Two puppies found Tuesday morning in a milk crate on Seventh Avenue where another puppy had already died were not given names later by the veterinarians trying to save them.
Until an abandoned animal is stabilized, a vet tech said then, it’s considered bad luck to give them names.
All the luck in the world, and the hopes from those who heard their story Tuesday, though, couldn’t save them, an official with the clinic that had treated them confirmed this morning.
The puppies who appeared malnourished, had worms and later tested positive for the Parvo virus, deteriorated into Tuesday evening, when they were then euthanized, Jennifer Riehlman, a veterinary assistant with the Hernas Veterinary Clinic confirmed this morning.
“We had all hoped for a happy ending,” Riehlman said.
Related story
Reporter Steve Cook filed an earlier story on the abandoned puppies. Click HERE.

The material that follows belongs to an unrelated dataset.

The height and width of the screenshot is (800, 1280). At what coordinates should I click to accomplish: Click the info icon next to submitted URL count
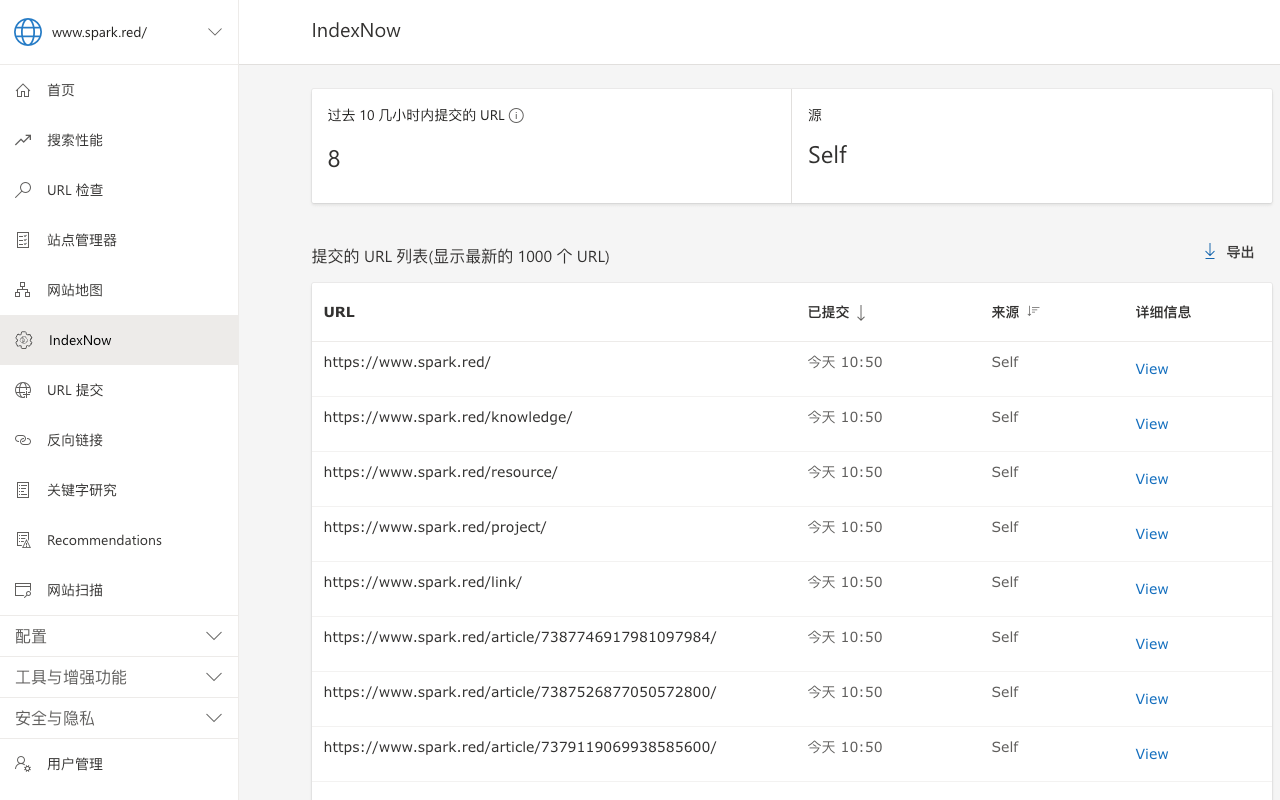(515, 115)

The three puppies, the two who survived Tuesday morning and the one who died, were discovered at about 8 a.m. that morning by a resident of Seventh Avenue. They were left in a milk crate.
The woman, Kim Beck, fetched a towel for the surviving puppies to warm them, then called police. Beck then checked on them early Tuesday evening, learning their fate.
City police were looking into the abandonment Tuesday as a possible animal cruelty case, spokesman Lt. Mark McCracken said then. There were no signs of trauma on the puppy, but whoever abandoned them could face charges under Buster’s Law and could even face a felony, he said.